• **Task prompt**
Carry the transcript on bitcoin mining at oil and gas wells forward from its last line.

──────── Reading passage

MB: We will end ESG. An interesting topic is, operationally, how does this fit in? Two examples that fascinate me the most... the small modular reactor incentivizing that proliferation. Then, how can bitcoin mining happen when you make a well and you don't have a pipeline connected to it?
??: Obviously, I don't know how many oil/gas folks are in there. Gideon and Griffin, alright. When you drill a well, you have your initial production, and the production is usually much higher than what it levels off to. So you have a lot of gas coming out, and it might not be economic to come and put in a pipeline. I got a call today about one of these actually. You also run into situations where you need to run a bitcoin mine in there in order to take that flare off that site. That's what people associate oil/gas and bitcoin mining with is the flare gas situation. Since the Russian-Ukraine stuff, since gas prices were already going up before that, that situation actually is going to lead to more opportunities for mining because we're in a situation where we have pipeline constraints for gas and we need oil. If you look at the different regional hubs, the Henry Hub is at 490. Waha Hub is at 375. You're going to see more and more of that all across the country depending on which areas are drilled. West Texas are some of the best reserves in America. There's going to be a lot of new production coming online, and a lot of that gas is going to have nowhere to go. The biggest problem for flare gas is the scalability and then the decline. You have to build your mine to handle the proper amount of gas, in Wyoming they only allow you to flare 60 cmf per day after the additional production. When you build it up to a certain level at the start, you need to take it down to follow that gas. Then you have to make returns on it. There are issues that come from that, but there are also situations where, we don't think there's going, it's not going to be too long before you are going to be required to have a plan to not have any flare in order to permit a well. Bitcoin mining is actually the first and only thing I can think of that handles that in an economic way. There's not many projects a public company can take in order to meet some internal bullshit ESG guidance and make money from it. This is one of the only things that I see where you can actually monetize something and make it economic while meeting these ESG metrics that are forced on these groups from the public market.
MB: Visualizing this particular use case is fascinating. Imagine if you had your initial production, yo uhave the steep decline curve, the fleet of rovers from Cathedra that you pull off as it declines and take it down the road. You can have a well oiled machine where you can IP a well, peel off the rovers eventually, chase the rigs baby.
??: We make deals with bigger companies because we can follow them. We cna plan out our operation based on that, which is better than well-by-well.

────────────────
──────── Provided data

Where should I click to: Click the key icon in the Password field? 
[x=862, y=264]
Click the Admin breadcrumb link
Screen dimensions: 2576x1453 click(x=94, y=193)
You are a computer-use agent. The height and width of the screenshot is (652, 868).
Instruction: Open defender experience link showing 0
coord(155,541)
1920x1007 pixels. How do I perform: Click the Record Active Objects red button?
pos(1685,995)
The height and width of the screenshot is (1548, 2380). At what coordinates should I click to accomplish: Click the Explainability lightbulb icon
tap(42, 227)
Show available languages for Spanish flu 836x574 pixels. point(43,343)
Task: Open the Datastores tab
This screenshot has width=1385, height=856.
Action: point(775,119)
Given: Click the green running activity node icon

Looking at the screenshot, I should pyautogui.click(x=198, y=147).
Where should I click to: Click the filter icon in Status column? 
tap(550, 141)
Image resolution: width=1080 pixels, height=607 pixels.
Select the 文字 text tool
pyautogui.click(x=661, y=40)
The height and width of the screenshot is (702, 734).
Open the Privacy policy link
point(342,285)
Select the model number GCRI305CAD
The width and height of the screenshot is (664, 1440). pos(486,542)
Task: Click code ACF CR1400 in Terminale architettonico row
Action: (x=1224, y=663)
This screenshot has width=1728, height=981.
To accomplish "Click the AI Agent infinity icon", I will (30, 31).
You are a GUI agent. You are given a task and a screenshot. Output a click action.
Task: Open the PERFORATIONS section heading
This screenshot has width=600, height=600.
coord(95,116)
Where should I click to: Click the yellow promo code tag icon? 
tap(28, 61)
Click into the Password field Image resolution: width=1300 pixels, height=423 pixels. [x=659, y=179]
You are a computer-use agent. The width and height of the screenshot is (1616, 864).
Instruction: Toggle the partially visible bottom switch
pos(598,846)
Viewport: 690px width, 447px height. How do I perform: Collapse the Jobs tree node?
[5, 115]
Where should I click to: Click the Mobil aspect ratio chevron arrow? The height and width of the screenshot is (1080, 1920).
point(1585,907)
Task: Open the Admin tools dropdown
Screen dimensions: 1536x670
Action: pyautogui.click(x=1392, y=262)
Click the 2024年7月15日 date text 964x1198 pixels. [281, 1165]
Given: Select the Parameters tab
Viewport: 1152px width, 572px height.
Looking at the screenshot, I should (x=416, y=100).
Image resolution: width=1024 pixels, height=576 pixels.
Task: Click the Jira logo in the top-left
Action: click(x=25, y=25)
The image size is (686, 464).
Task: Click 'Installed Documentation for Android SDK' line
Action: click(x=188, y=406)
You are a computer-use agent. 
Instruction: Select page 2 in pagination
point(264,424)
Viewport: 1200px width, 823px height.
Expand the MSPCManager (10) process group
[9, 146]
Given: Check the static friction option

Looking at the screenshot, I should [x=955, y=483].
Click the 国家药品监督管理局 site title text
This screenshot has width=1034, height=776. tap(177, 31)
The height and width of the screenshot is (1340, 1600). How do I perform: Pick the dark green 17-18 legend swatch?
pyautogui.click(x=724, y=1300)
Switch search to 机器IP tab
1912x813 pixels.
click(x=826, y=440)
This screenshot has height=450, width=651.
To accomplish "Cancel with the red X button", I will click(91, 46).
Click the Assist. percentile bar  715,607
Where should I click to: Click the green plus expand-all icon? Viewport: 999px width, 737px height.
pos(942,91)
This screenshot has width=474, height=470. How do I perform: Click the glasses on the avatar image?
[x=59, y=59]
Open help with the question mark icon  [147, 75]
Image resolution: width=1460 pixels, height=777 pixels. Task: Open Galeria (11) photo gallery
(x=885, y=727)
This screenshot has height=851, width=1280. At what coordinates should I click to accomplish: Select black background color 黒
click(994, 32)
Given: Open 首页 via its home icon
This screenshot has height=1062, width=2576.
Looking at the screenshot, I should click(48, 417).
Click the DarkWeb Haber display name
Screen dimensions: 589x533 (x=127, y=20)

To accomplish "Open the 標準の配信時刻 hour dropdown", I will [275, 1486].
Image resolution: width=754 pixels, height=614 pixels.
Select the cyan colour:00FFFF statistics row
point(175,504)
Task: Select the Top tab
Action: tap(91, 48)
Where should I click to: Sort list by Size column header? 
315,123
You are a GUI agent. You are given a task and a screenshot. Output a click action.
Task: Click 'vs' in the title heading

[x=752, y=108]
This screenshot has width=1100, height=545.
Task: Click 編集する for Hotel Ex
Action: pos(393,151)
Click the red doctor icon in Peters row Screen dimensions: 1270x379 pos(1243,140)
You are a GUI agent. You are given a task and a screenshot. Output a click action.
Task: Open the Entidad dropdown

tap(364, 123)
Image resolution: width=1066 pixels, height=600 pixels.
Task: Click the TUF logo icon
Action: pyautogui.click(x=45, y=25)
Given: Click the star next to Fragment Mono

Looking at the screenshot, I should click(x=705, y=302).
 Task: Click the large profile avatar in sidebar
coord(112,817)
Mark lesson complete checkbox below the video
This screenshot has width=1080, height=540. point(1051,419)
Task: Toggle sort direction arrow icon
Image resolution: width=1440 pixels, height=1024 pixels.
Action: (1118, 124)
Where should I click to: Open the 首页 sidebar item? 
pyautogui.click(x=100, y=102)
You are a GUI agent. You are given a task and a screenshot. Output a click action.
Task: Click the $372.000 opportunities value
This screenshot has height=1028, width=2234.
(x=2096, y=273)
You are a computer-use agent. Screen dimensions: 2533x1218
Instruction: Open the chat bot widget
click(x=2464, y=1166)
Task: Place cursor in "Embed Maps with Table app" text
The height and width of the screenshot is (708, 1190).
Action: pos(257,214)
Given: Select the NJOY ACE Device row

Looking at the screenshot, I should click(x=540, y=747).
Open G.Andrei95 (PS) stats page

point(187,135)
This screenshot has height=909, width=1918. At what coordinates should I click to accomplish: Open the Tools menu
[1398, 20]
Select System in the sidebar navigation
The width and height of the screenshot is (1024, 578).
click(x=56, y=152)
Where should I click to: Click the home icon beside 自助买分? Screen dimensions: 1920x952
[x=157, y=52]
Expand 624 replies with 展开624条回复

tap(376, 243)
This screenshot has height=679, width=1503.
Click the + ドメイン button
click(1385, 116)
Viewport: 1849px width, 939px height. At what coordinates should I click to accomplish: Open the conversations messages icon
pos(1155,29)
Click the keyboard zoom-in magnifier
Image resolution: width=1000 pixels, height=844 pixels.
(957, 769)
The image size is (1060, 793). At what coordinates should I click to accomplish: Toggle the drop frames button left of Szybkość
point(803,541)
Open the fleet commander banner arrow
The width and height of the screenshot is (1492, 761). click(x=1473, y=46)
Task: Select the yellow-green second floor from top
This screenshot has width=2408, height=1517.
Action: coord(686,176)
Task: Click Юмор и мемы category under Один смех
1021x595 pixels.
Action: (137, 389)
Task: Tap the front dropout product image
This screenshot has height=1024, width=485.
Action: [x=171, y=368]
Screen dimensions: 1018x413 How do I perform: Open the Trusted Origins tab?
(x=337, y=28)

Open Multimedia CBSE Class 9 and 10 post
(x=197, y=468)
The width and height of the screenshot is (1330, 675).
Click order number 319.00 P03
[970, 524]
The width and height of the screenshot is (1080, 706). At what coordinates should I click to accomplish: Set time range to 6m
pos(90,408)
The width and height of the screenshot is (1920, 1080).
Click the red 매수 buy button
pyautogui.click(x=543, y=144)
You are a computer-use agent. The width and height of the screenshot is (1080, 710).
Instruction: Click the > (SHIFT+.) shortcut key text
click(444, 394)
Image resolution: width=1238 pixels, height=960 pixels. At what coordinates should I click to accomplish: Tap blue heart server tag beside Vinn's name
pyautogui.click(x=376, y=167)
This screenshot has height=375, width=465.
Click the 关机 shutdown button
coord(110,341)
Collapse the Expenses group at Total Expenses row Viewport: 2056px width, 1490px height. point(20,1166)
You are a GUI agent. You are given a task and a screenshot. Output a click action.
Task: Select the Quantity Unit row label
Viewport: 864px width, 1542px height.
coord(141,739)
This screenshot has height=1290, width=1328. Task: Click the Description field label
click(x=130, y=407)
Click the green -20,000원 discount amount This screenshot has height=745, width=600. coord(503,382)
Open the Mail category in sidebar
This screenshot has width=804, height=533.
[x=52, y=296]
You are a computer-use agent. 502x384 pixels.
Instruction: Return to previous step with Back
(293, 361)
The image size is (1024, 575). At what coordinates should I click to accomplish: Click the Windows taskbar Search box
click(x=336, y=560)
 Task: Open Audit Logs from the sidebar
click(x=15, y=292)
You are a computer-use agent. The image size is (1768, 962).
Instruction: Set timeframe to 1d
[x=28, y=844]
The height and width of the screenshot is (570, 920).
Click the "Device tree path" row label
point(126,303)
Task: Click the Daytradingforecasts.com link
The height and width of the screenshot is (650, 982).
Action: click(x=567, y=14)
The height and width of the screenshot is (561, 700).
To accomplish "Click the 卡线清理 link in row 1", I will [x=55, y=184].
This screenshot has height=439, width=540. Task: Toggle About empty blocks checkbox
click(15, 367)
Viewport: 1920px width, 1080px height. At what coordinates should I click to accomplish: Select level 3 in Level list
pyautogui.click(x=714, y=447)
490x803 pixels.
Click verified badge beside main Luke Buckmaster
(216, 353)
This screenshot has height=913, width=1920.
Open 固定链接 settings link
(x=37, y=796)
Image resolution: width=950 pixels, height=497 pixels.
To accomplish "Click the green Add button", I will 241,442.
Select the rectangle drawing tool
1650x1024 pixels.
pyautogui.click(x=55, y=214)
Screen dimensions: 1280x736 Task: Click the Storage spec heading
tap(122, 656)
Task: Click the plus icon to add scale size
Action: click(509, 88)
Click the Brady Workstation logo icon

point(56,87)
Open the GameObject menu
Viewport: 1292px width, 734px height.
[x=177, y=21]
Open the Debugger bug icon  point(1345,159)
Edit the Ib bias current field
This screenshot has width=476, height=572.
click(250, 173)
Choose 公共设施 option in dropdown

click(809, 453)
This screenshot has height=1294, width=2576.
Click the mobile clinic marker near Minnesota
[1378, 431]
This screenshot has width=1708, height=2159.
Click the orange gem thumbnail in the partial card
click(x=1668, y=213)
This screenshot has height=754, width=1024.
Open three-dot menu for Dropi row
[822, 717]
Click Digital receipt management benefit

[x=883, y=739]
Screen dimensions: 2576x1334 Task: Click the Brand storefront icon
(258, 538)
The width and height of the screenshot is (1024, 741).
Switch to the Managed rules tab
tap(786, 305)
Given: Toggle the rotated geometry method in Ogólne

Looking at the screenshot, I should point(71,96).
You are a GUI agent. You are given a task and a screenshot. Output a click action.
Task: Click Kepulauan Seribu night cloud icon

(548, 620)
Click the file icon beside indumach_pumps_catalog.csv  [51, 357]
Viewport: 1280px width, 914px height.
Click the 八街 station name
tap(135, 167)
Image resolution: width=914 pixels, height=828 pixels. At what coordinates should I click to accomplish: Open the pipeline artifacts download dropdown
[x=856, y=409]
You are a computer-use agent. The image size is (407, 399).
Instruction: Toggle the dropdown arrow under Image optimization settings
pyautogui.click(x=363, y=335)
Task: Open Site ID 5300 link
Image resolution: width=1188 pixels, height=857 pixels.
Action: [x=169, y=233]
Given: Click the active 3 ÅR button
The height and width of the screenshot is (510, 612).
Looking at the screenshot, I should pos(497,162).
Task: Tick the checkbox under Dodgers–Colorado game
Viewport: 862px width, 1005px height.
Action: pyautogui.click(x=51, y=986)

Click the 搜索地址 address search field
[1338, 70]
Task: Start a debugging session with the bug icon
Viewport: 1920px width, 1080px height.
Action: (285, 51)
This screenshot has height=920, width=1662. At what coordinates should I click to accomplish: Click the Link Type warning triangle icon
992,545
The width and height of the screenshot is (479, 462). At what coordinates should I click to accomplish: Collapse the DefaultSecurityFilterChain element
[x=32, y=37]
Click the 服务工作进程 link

────────────────

• **Reply**
??: I think nuclear is the future of human energy production. It will take a long time though. There's a new way in nuclear, it's all about small modular reactors. Nuclear has been around for a long time. There's been lots of inventions recently, there's advanced fission reactors or gen4 reactors. They have some cool aspects, like utilizing nuclear waste as fuel and some safety features. They are much smaller than traditional nuclear reactors. The previous ones were massive and take a long time to build, and because of the ridiculous nuclear regulatory environment they run over budget and over schedule. Small modular reactors let you create economies of scale on the capex side of things, so you can print out reactors for 1.5 MW to 100 MW. Relatively small for nuclear. One of the issues though that these reactor companies will face is that it's a capex heavy investment asset, but sometimes it might take the utility a few years to build out the actual interconnect. There's lots of friction in joining the grid. Potentially bitcoin miners can co-locate with those nuclear reactor energy production companies, well before they will be able to ship it to the market. This will help the nuclear reactor companies earn back their capital and invest in other projects. One of the reasons these modular reactors are sized the way they are is to deal with remote places like a town in Alaska that might not be connected to a grid. They usually use diesel gas generators or something, and pay $0.30/kwh for the trouble. So these reactor companies want to go focus on these markets. They build a small reactor, but the town doesn't need all that power 24/7 so as a bitcoin miner I can co-locate and serve as a service provider to the nuclear reactor company and I can play the same grid stabilization game that the folks here in Texas are playing but at a much smaller scale. This lets the reactor run 24/7 and earn back the capital they initially invested, but also reducing the cost of electricity for the people living there because this is another way for the nuclear reactor energy production company to monetize their energy. I think the future of energy is going to be small energy solutions like that, with bitcoin mining as a sponge monetizing any energy that would otherwise be wasted.